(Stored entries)
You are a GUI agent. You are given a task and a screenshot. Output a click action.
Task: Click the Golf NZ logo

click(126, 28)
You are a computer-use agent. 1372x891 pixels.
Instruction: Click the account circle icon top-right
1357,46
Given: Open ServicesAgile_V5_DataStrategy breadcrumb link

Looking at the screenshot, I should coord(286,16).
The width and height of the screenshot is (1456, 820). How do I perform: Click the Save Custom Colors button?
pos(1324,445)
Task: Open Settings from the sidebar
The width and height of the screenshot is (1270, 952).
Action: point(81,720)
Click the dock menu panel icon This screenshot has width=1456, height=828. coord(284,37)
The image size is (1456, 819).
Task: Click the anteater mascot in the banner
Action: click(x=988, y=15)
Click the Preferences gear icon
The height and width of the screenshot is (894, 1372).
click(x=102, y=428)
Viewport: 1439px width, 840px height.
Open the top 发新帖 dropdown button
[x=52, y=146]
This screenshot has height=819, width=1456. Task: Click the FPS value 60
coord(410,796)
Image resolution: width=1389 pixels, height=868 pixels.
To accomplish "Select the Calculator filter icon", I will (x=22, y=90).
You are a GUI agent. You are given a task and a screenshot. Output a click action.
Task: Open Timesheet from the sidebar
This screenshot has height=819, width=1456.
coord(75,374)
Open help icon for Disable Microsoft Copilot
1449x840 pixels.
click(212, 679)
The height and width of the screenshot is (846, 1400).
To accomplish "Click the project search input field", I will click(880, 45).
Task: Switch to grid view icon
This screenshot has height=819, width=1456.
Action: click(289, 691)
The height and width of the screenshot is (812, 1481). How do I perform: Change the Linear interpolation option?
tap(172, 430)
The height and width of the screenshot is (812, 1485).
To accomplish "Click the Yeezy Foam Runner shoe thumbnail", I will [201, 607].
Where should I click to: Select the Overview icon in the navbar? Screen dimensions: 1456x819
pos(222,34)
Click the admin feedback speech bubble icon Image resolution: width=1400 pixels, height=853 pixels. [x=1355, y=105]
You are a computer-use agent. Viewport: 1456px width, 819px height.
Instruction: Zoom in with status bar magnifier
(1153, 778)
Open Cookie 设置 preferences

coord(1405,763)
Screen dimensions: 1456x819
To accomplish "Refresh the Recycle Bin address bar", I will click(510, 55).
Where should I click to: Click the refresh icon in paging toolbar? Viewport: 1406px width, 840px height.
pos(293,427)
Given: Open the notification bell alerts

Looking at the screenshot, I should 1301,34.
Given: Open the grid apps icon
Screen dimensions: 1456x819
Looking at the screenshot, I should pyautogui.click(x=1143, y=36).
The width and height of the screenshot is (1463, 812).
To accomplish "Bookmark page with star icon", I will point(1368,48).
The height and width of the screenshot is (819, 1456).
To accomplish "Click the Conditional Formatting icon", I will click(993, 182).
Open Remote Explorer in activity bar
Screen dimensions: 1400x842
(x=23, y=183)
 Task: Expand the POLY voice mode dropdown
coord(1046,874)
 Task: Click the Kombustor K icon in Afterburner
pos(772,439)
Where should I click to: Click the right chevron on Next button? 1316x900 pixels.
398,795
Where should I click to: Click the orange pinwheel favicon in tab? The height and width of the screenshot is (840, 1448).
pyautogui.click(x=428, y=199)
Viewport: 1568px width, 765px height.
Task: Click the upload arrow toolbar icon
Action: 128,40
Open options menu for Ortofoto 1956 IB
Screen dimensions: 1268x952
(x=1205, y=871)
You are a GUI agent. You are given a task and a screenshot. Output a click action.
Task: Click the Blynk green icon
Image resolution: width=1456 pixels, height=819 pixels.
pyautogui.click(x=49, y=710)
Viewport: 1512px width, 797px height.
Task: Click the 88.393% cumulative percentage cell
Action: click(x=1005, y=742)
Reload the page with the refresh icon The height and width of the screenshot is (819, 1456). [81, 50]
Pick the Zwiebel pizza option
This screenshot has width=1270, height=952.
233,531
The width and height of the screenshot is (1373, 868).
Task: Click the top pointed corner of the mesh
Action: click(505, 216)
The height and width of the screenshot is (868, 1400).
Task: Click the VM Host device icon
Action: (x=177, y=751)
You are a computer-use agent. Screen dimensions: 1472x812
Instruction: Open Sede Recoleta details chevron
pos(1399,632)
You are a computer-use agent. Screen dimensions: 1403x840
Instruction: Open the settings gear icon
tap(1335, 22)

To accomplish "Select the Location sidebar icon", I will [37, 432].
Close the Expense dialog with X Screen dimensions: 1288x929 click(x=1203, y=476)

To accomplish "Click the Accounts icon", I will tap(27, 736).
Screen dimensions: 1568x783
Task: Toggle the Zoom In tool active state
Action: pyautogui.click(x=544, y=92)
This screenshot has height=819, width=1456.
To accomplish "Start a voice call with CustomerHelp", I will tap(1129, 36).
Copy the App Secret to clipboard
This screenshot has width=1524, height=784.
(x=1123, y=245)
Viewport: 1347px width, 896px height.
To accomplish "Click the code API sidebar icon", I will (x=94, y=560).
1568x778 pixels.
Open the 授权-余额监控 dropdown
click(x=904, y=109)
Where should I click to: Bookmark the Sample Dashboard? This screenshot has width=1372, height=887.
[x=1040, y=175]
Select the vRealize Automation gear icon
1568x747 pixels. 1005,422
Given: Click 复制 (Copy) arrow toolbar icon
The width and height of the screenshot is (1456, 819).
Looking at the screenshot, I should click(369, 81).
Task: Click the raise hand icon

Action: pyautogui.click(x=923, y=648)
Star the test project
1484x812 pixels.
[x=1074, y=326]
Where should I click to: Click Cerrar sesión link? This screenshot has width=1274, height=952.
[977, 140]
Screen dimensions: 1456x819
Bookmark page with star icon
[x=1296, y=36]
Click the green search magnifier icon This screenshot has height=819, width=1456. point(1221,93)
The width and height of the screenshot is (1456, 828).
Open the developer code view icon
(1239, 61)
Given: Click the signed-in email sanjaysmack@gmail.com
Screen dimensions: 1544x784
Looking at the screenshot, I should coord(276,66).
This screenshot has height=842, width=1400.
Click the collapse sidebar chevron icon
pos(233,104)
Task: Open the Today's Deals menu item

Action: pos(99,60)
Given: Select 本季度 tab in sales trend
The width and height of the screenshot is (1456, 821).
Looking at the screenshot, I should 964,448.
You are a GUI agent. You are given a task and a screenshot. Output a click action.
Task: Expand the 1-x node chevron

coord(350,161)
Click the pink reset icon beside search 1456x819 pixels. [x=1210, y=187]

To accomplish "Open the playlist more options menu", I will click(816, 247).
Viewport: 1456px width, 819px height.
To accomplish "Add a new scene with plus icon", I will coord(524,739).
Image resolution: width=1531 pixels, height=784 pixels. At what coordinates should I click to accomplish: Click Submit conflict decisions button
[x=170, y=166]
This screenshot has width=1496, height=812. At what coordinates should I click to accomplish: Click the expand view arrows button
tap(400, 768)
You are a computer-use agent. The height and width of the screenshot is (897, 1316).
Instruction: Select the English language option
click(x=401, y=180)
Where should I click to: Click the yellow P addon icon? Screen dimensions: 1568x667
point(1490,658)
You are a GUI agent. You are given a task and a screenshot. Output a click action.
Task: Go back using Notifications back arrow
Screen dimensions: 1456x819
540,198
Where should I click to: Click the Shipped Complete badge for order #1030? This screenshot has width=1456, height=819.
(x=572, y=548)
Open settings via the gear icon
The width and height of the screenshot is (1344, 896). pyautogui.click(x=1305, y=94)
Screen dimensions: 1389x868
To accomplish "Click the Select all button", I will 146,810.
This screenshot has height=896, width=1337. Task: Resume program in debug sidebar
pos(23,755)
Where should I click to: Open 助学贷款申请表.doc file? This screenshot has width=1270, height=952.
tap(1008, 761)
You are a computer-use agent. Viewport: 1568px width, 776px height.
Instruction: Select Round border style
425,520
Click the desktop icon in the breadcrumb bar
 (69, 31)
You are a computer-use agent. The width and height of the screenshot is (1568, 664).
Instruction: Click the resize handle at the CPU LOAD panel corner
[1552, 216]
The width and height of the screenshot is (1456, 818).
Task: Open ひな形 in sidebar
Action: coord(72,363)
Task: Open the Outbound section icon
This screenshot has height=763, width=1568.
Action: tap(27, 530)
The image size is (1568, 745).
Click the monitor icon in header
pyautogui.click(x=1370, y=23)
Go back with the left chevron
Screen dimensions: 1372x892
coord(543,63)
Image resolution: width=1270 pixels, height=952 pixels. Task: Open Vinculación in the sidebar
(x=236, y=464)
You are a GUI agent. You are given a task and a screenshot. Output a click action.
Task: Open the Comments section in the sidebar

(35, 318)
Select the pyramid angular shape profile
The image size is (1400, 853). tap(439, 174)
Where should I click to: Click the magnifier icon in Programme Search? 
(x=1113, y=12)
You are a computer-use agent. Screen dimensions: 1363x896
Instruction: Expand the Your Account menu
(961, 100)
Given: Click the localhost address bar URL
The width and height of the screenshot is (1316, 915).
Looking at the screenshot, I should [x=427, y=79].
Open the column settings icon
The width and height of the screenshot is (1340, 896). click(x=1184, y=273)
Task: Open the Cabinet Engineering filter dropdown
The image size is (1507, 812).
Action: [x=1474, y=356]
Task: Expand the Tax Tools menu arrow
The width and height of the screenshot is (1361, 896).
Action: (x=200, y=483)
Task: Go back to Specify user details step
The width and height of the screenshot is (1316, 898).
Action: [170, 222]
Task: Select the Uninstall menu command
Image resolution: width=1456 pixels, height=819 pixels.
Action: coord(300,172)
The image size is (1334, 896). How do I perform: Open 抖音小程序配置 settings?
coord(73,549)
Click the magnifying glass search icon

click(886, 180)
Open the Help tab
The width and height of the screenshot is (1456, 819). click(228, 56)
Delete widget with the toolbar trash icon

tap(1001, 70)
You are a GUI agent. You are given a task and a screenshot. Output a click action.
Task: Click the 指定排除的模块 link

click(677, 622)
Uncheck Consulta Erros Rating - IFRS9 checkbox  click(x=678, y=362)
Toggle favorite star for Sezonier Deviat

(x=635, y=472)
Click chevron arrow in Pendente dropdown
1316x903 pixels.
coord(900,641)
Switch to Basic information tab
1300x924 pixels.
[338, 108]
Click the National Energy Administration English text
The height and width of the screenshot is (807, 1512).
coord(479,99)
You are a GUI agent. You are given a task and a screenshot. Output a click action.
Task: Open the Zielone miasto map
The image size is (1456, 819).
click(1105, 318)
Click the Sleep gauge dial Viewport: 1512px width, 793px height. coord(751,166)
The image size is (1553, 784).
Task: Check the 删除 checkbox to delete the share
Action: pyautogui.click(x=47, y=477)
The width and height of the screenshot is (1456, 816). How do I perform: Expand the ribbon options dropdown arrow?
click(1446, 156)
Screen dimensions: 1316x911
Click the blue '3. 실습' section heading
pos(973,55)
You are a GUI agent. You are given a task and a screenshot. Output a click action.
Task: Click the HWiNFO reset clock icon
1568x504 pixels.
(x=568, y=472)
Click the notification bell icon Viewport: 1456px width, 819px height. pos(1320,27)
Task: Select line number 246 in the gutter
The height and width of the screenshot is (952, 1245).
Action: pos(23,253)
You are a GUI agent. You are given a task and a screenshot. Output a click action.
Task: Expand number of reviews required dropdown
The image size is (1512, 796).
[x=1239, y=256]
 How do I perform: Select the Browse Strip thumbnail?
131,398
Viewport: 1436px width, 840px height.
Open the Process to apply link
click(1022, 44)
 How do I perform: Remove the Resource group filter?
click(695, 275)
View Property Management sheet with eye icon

◆ About this exercise
If a line in the records above has the word "green", copy it out.

◆ Result
Task: Click the Blynk green icon
Click the green search magnifier icon This screenshot has height=819, width=1456. point(1221,93)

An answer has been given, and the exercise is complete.